Mixed-Reality Surgical Simulator for Minimally Invasive Surgery

Abstract

Modern medical practice relies on minimally invasive surgery (MIS), which has revolutionized surgery. Understanding complicated anatomical features and improving hand-eye coordination for instrument-tissue interactions are essential for MIS. However, learning these abilities can be difficult, affecting patient surgery results and surgeon confidence. Advanced simulations like Virtual Reality (VR), Augmented Reality (AR), and Mixed Reality (MR) have increasingly been preferred along with apprenticeship models in surgical training as they provide immersive and interactive environments while being safe and controlled. Furthermore, simulators minimize risks associated with practicing on real patients while learning, and also in terms of accessibility and flexibility. This thesis proposes a mixed reality surgical simulator that blends realistic tactile feedback from box trainers with VR visual correctness to meet modern surgical training needs.
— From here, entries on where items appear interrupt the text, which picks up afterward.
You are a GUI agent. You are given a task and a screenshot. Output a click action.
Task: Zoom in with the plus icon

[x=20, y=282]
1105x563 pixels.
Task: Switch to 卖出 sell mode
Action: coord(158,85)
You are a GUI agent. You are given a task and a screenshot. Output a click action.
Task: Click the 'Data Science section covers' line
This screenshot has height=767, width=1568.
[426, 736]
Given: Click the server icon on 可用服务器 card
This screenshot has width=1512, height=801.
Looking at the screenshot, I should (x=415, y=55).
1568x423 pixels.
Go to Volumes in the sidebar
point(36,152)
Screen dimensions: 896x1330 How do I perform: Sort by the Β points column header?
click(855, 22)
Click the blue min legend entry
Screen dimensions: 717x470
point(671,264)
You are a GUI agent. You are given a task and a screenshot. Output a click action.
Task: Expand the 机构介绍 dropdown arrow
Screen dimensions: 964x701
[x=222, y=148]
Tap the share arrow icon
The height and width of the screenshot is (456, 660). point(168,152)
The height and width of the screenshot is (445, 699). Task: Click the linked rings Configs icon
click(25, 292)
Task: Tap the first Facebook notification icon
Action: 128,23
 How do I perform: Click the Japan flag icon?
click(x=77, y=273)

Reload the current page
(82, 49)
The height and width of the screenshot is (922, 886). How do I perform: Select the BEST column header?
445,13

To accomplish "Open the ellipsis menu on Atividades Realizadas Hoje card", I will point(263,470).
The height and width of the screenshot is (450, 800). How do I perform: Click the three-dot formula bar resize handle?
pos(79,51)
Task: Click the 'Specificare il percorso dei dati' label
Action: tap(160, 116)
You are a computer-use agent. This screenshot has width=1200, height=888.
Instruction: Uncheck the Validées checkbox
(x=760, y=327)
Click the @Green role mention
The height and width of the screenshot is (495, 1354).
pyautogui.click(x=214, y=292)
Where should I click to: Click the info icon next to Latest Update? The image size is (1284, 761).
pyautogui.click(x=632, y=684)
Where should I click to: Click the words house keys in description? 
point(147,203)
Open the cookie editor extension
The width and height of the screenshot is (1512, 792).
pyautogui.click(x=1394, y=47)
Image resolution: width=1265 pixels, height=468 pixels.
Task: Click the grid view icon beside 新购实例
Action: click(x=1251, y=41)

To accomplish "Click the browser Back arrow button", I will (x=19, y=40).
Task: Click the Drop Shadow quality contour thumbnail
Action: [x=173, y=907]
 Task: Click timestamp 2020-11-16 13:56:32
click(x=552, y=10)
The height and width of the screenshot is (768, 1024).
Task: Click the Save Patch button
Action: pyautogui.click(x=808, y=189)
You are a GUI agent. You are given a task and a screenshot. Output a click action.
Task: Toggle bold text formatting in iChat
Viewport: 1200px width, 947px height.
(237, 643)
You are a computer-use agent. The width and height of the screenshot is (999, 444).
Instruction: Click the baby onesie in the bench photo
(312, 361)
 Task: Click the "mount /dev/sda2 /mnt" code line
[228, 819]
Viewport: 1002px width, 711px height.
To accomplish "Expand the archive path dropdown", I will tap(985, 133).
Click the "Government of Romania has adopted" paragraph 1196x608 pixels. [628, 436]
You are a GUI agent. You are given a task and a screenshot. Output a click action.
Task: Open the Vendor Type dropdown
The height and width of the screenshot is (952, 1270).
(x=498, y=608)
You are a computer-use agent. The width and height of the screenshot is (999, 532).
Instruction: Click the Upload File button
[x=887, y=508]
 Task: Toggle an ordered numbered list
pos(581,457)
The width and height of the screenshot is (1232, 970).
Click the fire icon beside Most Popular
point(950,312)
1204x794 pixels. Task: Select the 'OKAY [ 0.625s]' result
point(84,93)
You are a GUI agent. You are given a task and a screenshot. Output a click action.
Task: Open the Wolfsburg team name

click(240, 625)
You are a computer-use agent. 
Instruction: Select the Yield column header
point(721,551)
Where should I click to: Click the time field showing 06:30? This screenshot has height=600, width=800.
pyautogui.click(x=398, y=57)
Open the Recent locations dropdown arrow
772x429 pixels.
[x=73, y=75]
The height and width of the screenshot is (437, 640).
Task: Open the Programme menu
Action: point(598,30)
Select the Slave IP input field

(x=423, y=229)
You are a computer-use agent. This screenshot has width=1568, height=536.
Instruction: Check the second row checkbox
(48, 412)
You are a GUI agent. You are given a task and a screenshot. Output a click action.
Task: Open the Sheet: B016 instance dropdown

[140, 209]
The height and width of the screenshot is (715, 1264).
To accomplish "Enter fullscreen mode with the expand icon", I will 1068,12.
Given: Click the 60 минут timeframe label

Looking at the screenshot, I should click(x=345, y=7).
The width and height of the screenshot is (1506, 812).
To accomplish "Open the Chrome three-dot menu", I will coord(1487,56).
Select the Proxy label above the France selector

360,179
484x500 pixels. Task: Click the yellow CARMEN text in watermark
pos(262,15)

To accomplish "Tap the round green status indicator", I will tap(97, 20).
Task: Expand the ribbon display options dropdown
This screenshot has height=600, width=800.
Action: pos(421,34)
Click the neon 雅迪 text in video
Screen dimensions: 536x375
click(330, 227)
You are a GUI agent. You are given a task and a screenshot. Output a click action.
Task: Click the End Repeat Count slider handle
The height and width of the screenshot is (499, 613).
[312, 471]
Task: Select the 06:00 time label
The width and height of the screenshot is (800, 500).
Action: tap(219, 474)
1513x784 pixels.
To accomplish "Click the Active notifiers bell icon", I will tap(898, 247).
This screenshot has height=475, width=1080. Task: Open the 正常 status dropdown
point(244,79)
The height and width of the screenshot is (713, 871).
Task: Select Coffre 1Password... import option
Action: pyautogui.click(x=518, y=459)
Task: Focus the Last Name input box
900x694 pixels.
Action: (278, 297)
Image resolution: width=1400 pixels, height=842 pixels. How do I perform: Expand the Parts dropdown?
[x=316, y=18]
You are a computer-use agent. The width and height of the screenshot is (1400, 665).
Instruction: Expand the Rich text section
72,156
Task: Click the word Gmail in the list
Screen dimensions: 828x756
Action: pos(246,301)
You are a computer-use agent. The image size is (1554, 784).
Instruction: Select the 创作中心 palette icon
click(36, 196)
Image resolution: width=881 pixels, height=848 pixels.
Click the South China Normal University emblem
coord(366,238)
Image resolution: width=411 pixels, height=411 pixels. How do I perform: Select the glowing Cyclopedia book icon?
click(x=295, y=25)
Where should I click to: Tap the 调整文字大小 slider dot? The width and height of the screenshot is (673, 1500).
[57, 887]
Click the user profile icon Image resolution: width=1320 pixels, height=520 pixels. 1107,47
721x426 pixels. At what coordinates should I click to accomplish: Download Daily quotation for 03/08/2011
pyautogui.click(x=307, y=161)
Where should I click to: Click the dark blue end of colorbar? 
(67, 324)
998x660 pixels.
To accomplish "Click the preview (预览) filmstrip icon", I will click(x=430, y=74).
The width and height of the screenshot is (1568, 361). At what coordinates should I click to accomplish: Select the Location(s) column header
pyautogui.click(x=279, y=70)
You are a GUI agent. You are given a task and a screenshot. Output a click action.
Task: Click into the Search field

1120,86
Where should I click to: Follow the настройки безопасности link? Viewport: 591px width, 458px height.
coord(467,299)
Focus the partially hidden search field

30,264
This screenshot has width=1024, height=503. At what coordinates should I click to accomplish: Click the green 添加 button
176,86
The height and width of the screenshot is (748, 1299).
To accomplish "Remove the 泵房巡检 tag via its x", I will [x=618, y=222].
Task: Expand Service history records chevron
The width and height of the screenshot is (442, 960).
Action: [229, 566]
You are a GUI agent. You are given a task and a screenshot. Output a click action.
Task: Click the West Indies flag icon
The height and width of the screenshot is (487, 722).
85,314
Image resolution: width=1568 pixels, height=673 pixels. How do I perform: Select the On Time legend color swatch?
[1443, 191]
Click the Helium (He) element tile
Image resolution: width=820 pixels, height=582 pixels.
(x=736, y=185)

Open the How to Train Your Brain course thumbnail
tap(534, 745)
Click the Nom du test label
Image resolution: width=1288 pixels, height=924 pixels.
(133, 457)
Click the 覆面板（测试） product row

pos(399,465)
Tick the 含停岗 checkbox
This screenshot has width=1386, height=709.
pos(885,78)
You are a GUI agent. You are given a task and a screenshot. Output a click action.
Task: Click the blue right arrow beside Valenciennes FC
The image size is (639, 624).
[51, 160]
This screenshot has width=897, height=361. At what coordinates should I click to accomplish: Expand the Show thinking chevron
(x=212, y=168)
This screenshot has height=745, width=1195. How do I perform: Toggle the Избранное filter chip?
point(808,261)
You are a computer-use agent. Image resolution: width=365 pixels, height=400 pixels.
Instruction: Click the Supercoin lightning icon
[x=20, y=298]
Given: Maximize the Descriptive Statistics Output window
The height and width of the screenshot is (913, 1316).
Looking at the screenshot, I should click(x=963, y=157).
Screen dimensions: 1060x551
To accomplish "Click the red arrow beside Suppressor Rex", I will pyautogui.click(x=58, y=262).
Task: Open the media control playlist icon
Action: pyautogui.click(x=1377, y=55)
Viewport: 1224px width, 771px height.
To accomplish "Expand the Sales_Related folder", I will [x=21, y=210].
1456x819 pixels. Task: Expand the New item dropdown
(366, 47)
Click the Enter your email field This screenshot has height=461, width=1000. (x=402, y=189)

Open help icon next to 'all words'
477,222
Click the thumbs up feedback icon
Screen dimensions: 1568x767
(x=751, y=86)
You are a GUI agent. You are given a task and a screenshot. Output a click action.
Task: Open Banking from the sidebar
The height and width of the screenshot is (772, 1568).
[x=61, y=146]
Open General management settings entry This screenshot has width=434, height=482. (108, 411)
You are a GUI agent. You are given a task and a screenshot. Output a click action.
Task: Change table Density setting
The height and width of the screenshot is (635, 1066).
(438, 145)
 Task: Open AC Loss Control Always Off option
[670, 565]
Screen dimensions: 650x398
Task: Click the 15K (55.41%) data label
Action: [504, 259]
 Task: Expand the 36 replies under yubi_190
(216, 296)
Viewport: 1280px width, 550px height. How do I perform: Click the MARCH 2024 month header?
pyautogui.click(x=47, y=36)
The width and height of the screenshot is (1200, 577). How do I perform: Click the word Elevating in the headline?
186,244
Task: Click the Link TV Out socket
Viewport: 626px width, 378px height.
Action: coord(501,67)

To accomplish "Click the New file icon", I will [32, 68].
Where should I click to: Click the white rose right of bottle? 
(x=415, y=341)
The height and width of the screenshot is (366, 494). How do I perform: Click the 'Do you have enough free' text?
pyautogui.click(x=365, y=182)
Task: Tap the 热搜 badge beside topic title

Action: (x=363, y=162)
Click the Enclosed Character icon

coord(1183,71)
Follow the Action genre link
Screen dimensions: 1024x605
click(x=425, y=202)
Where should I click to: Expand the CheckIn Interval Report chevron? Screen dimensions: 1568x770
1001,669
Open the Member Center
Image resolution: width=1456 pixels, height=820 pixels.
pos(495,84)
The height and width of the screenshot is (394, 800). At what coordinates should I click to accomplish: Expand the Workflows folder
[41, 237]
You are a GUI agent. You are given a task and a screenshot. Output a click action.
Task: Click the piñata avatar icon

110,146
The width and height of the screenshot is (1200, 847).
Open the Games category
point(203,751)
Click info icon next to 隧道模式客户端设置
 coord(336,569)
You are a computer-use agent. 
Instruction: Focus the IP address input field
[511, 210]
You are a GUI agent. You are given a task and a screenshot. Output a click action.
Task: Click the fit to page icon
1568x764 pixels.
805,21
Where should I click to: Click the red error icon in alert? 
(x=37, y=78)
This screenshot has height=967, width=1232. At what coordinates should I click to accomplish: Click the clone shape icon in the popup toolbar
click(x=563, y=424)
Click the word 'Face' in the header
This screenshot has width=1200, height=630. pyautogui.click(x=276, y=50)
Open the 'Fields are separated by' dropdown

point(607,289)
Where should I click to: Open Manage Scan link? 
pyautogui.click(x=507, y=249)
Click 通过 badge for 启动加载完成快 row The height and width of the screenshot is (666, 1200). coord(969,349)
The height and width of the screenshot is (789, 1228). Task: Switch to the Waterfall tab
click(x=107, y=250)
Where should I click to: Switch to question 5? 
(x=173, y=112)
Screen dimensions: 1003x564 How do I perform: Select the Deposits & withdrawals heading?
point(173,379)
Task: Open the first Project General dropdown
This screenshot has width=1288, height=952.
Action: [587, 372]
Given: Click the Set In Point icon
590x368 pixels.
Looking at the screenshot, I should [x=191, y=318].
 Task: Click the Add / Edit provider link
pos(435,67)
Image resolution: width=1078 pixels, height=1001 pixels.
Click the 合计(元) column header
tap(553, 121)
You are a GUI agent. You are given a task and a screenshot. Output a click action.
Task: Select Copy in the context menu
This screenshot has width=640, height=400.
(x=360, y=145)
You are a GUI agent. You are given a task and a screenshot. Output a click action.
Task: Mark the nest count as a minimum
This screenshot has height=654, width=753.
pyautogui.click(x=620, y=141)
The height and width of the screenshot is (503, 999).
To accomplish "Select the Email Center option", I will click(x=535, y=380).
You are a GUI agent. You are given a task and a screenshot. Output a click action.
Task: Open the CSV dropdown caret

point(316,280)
The simulator connects actual and virtual events for more complete and effective training. This thesis performs a development and technological evaluation of the mixed reality surgical simulator. This study evaluates the simulation system's capacity to accurately mimic real-life MIS situations and enable realistic tool-tissue interactions to improve surgical education. By systematically analyzing the simulator's functions, the study hopes to demonstrate its benefits and potential to transform surgical training. In conclusion, this research intends to lay the groundwork for a more advanced and efficient surgical training system to improve patient care and surgical practice.